Türkiye Suriye’ye karşı olan baskıcı konumundan geri adım attı.
Türkiye Başbakanı Recep Tayyip Erdoğan ülkesinin ve yardımcılarıyla karar verdiği yeni Arap politikasını tanıtmak için Arap başkentlerine bir gezi düzenledi. Söylenildiğine göre bu geziden olumsuz bir izlenimle döndü. Bu olumsuz izlenim Suriye halkının intifadasına karşı durgunluk sebeplerinden olabilir.

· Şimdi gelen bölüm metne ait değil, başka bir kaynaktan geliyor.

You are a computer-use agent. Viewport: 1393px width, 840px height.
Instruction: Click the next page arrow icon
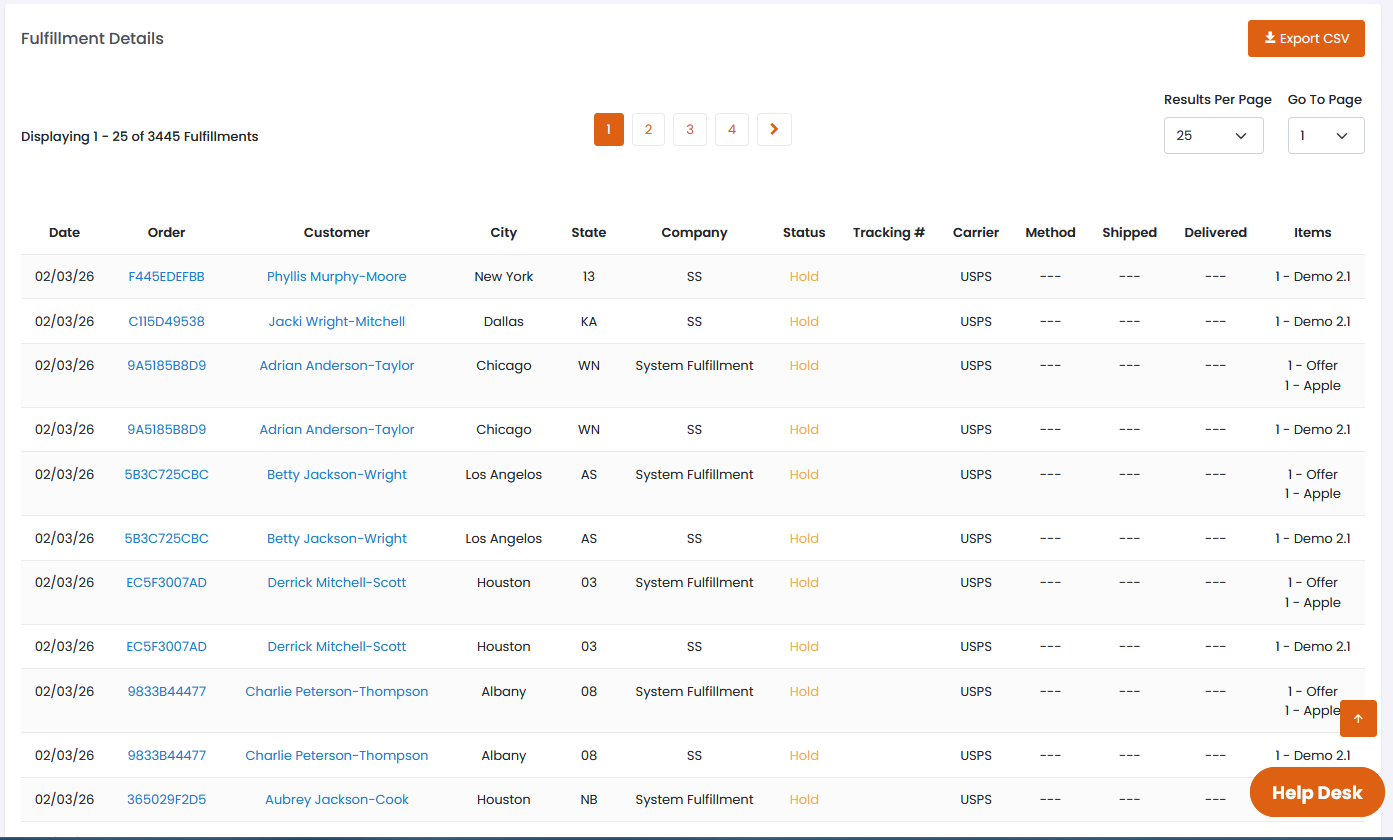[x=774, y=130]
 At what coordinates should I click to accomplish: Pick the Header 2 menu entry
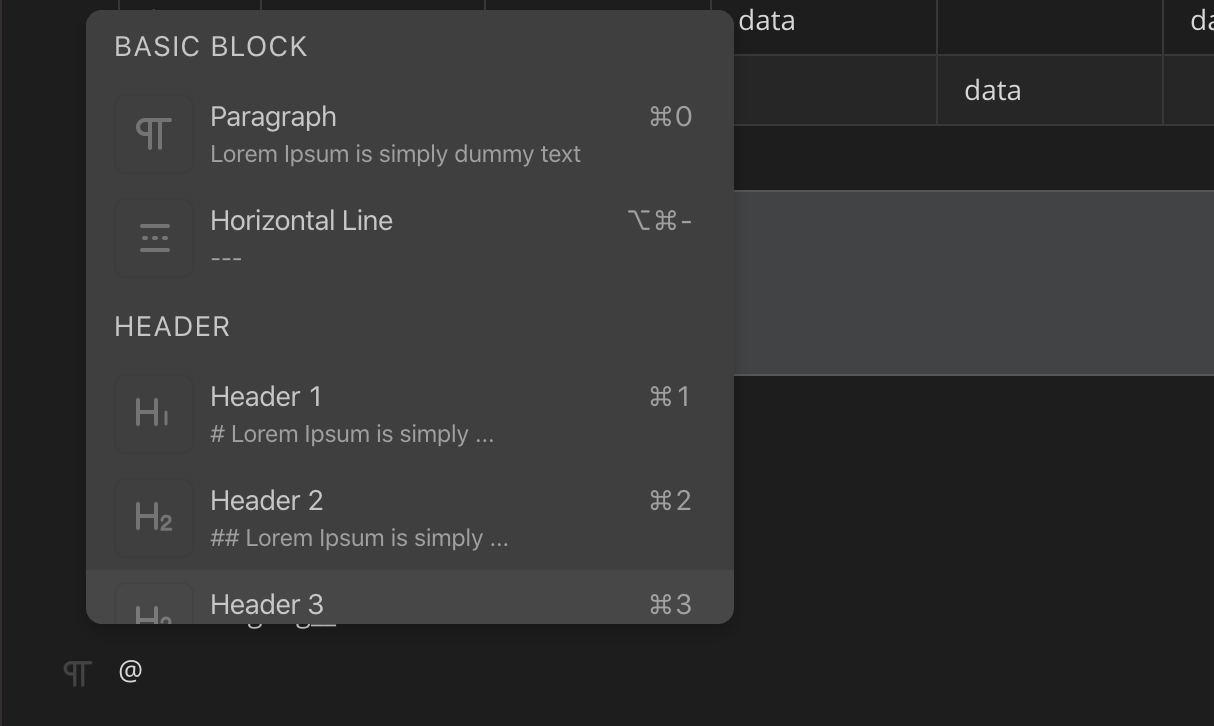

Siyasi krizin patlamasından sonra ne oldu? Irakta Amerikan Güçlerinin çekilmesiyle mezhepçilik arttı. Bu sadece Şiiler ile Sünniler arasındaki iktidar mücadelesi mi? Yoksa bunun arkasında Amerika’nın Afganistan’dan çekilmesine hazırlık olacak uluslar arası veya bölgesel büyük anlaşmalar mı var . Suriye’de olanlarla ilgili olarak İsrail’in gerçek konumu hakkında can alıcı bir soru:
İsrail her ne kadar Suriye’nin zayıflamasından İran ve Lübnan’la olan ittifakının azalmasından memnun olsa da Suriye rejiminin düşmesini istemiyor. Çünkü İslamcıların başa gelmesinden ve Mısır’daki İslamcılarla birleşmesinden korkuyor. Amerika’nın bundan etkilenmediğini söylemek mümkün değil. Arap rejimlerinin arasında İsrail de işe burnunu sokarak Suriye yönetiminin düşmesi için çağrıda bulunuyor. İsrail, Suriye- İran ittifakına ve onun uzantısı olan Lübnan- Filistin cephelerine de karşı olduğunu gizlemiyor.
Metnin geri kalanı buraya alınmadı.